UCLA hosted the Climate & Wildfire Institute's inaugural convening workshop on June 27 and 28, where more than 100 stakeholders met in person and virtually to help set the agenda for the institute now and into the future.
In the fall of 2020, much of California and the Western U.S. was dealing with, or had already dealt with, the dire effects of a record fire season. The urgency to act and to act quickly had never been greater. Experts in the disparate fields relating to climate change and wildfire research saw an opening.
The normalization of video calls allowed those experts to connect on a regular basis and more widely than ever before. What began as video chats over lunch involving experts from areas across the spectrum of climate change and wildfire, would ultimately lead to the formation of the Climate & Wildfire Institute — an organization with the purpose of working across academia, the private sector and government to create a faster and more nimble response to the most pressing wildfire and climate change issues facing the state of California and beyond.
“These catastrophic and horrific fires have become the norm,” said Ken Alex, CWI board president and director of Project Climate at UC Berkeley. “And we know we can’t allow this to continue.”
CWI members were emboldened by the successes seen through the health community rallying together for the greater good to combat COVID-19, and what could be accomplished — and accomplished quickly — when experts and leaders in the field broke down barriers and fostered greater collaboration and coordination. This effort by the CWI will strive to put the best science in front of policy and decisionmakers faster, while addressing any gaps in knowledge and understanding that would need to be better identified and prioritized.
“We were very motivated by the fact that there is all this amazing research going on, and all this amazing scientific talent that is investigating the wildfire question,” said Alex Hall, CWI board secretary and professor of atmospheric and oceanic sciences at UCLA. “But it’s not coordinated and properly leveraged, and it’s not necessarily doing work that is the most relevant to the people who actually cope with wildfires — communities, decisionmakers, agencies and so on.
The CWI’s holistic approach will coordinate advances in research, policy and implementation to confront the public health, social and environmental impacts of the warming climate and its worsening fire regime. It will bring together leading researchers, policymakers, civil society, Indigenous communities and the private sector to speed the research-to-solution pathway and serve as a clearinghouse for critical datasets. It will also serve as a hub for policy solutions and technology transfer, while acting as a coordinating platform to refine and align research. Finally, the CWI will provide training, convene experts, and improve coordination among scientific discovery, technology, innovation strategies and policy.
In its current form, the CWI is governed by an eight-member founding board that represents researchers and stakeholders from across California.
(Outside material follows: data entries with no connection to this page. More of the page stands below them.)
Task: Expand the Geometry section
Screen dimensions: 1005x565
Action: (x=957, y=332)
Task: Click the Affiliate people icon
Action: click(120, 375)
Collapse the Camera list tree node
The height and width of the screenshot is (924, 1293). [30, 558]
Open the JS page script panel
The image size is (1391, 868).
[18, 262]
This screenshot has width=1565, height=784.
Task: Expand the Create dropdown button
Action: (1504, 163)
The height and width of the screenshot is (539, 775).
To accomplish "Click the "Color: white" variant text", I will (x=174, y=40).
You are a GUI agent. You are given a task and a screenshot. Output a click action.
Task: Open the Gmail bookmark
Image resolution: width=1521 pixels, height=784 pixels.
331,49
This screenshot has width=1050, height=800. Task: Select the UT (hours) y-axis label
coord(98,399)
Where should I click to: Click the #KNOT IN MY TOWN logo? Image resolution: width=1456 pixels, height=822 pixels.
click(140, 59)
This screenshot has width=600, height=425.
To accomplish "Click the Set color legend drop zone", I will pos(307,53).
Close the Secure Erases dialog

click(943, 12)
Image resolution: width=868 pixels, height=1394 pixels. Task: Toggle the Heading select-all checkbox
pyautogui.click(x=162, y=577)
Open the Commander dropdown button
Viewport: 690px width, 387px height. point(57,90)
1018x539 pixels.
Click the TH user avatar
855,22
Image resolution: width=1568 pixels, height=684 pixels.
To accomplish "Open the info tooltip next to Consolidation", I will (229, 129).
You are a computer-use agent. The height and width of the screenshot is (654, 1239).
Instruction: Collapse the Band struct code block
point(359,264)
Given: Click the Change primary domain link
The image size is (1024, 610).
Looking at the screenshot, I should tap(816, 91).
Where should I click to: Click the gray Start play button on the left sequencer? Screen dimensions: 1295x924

Its stakeholders are experts in environmental science, wildfire dynamics, wildfire spread, ecology, air quality modeling, public health, land use, insurance impacts, vegetation management, fuel treatment, public policy and wildland management — just to name a small sampling.
In January 2022, the CWI received initial funding from the State of California — $7 million over three years — which will enable it to begin to fulfill its mission to advance understanding, apply the latest research and build capacity to confront the wildfire and climate crisis.
The inaugural convening was the first major meeting of stakeholders to help set the agenda for the CWI now and into the future, forging solutions and a way forward.
“We think it is very important to listen,” Alex Hall said. “We don’t see our mandate to decide what needs to be done and then do it — it’s about first listening to what people need and helping this community come to decisions on what to prioritize. There are so many stakeholders involved with different perspectives, and we want to take all of those into account and prioritize them in a holistic way.”
In June, the CWI hired its first executive director, Caroline Godkin, who brings more than a decade of experience in environmental and emergency response policymaking in California including CAL FIRE, CalEPA and the California Natural Resources Agency.
“The climate emergency is real, and it is here, and it is impacting every single one of us every day,” Godkin said. “I am excited to join the CWI, as to me it represents hope in the face of an ongoing catastrophe. To preserve our precious landscapes for future generations we must work across all disciplines to bring the best available science to bear on this issue. I look forward to working with all of the talented academics, practitioners, policymakers and government representatives to fully release the potential of the CWI to support meaningful solutions to the wildfire crisis.”
While initially focused in California and Nevada, the aim of the institute is to create solutions for the entire Western U.S., as megafires with similar dynamics have been emerging throughout the region.
“Right now, I think there is a legitimate fear and concern that this is the new normal — that we’re going to have massive fires and massive air pollution,” Ken Alex said. “Our perspective is, while fire will be a part of the landscape going forward, it doesn’t have to be catastrophic. There are solutions to this. There are ways to handle wildfire in relationship to the changing climate that communities in fire prone areas can benefit from.”